Attaques contre Biya : Tchiroma et Belinga réagissent en silence


Cameroun/Attaques contre Biya : Tchiroma et Belinga réagissent en silence Les critiques acerbes de la France et des Etats-Unis dirigées contre le chef de l’Etat et son régime, laissent atones le Mincom et le directeur du cabinet civil.

«Vieux dictateur», «justice arbitraire», «justice fantoche» : le quotidien français Libération ne tarit pas d’invectives contre le chef de l’Etat camerounais. Où sont passés les avocats défenseurs du régime que sont Issa Tchiroma Bakary et Martin Belinga Eboutou, si souvent prompts à défendre l’indéfendable, à justifier l’injustifiable et à expliquer l’inexplicable ?

Pourquoi le porte-parole du gouvernement et le directeur du cabinet civil restent-ils atones, comme tétanisés, face au tir nourri de la France et des Etats-Unis, par leurs représentations diplomatiques interposées, qui s’indignent de la manière dont Paul Biya et son régime administrent la justice dans le cadre de la lutte contre les atteintes à la fortune publique ? Les ambassadeurs de France et des Etats-Unis, Bruno Gain et Robert P. Jackson dénoncent en effet, d’une manière crue, frontale et sans langue de bois diplomatique, la prise en otage de l’institution judiciaire camerounaise par l’Exécutif.

S’en prenant à l’«Opération épervier», le 10 octobre dernier à Yaoundé dans une allocution prononcée à l’occasion de la clôture du programme renforcement de l’engagement civique, notamment à la manière dont les juges rendent leurs décisions, Robert P. Jackson a troqué sa redingote de diplomate contre une casquette de pourfendeur du biyaïsme.

John Fru Ndi, le Chairman du Social Democratic Front (Sdf) des années 90, n’aurait pas fait mieux.

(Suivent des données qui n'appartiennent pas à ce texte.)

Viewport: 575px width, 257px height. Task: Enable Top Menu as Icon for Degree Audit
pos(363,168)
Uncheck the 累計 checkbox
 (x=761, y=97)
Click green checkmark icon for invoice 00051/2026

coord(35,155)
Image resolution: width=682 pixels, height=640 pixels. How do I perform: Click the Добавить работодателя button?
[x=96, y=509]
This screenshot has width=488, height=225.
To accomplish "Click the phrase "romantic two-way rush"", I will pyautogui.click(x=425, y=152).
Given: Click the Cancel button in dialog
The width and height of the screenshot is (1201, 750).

Prenant en cela le relais de son homologue français, il s’est vertement attaqué au fonctionnement de l’institution judiciaire camerounaise et, au-delà, a laissé entrevoir les conséquences que sa perte de crédit engendre relativement aux investissements étrangers au Cameroun.

«Nous avons vu le pouvoir judiciaire être détourné pour annuler des prêts dûment consentis par des banques, geler des comptes bancaires sur des motifs fallacieux et, à plusieurs reprises, reporter des procès ou des décisions. Encore une fois, ces mesures entravent les investissements étrangers dans le pays et ternissent l’image du Cameroun».

Enfonçant le clou de la critique contre le fonctionnement de l’institution judiciaire, le diplomate américain est formel : «que ce soit à dessein ou non, le processus a également encouragé les critiques qui estiment que le pouvoir exécutif intervient, et donc affaiblit encore le système judiciaire camerounais», constate Robert P. Jackson.

Le système judiciaire camerounais faisait déjà hurler le très réservé ambassadeur de France au Cameroun. Le 05 octobre 2012, au terme du verdict du Tgi du Mfoundi par lequel le Français d’origine camerounaise, Thierry Michel Atangana, écopait de 20 ans de prison ferme, Bruno Gain, tout en s’interdisant de commenter la sentence, son pays n’ayant nulle intention de s’ingérer dans le processus judiciaire en cours, se permettait néanmoins d’observer que la peine infligée à son compatriote «était particulièrement lourde».

Justice fantoche

C’est donc du côté de la même France, précisément du quotidien de gauche Libération, que viendra l’artillerie lourde. Dans sa livraison du 22 octobre 2012, cette publication se déchaîne contre le chef de l’Etat camerounais, ses institutions et sa gouvernance. Sous le titre : «Deux Français dans les cachots de Biya», il ressasse les déboires judiciaires de Michel Thierry Atangana et Lydienne Yen-Eyoum, qui «croupissent depuis des années dans les geôles camerounaises, victimes de la justice arbitraire du régime. Sans que Paris ne s'émeuve». Le quotidien évoque une «justice fantoche, une justice arbitraire» entre les mains d’un chef d’Etat qu’il qualifie de «vieux dictateur».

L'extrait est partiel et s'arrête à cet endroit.